Discovery of hypercompact epigenetic modulators for persistent CRISPR-mediated gene activation

Abstract Programmable epigenetic modulators provide a powerful toolkit for controlling gene expression in novel therapeutic applications, but recent discovery efforts have primarily selected for potency of effect rather than contextual robustness or durability thereof. Current CRISPR-based tools are further limited by large cargo sizes that impede clinical delivery and, in gene activation contexts, by brief activity windows that preclude transient, single-dose strategies such as lipid nanoparticle (LNP) delivery. To address these limitations, we perform high-throughput screening to discover novel classes of transcriptional modulators derived from thousands of human, viral, and archaeal proteomes.
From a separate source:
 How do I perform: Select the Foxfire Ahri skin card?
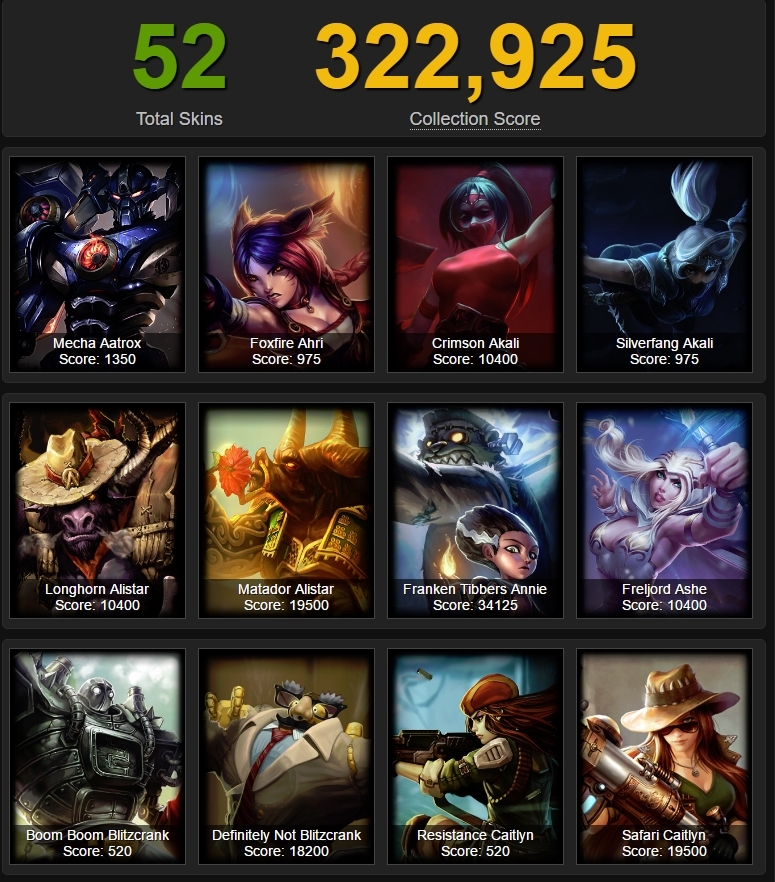coord(286,264)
We identify high-potency activators capable of mitotically stable gene activation in a multitude of cellular contexts and leverage machine learning models to rationally engineer variants with improved activities. In liver and T-cells, novel hypercompact activators (64 to 98 amino acids) derived from vIRF2 core domain (vCD) achieve superior potency and durable activation lasting weeks beyond the current large activators (∼five-fold larger). In a humanized mouse model, we target a human hypercholesterolemia susceptibility gene and achieve activation persisting five weeks after a single dose by LNP delivery. Our discovery pipeline provides a predictive rubric for the development of contextually robust, potent, and persistent activators of compact size, broadly advancing the therapeutic potential of epigenetic gene activation.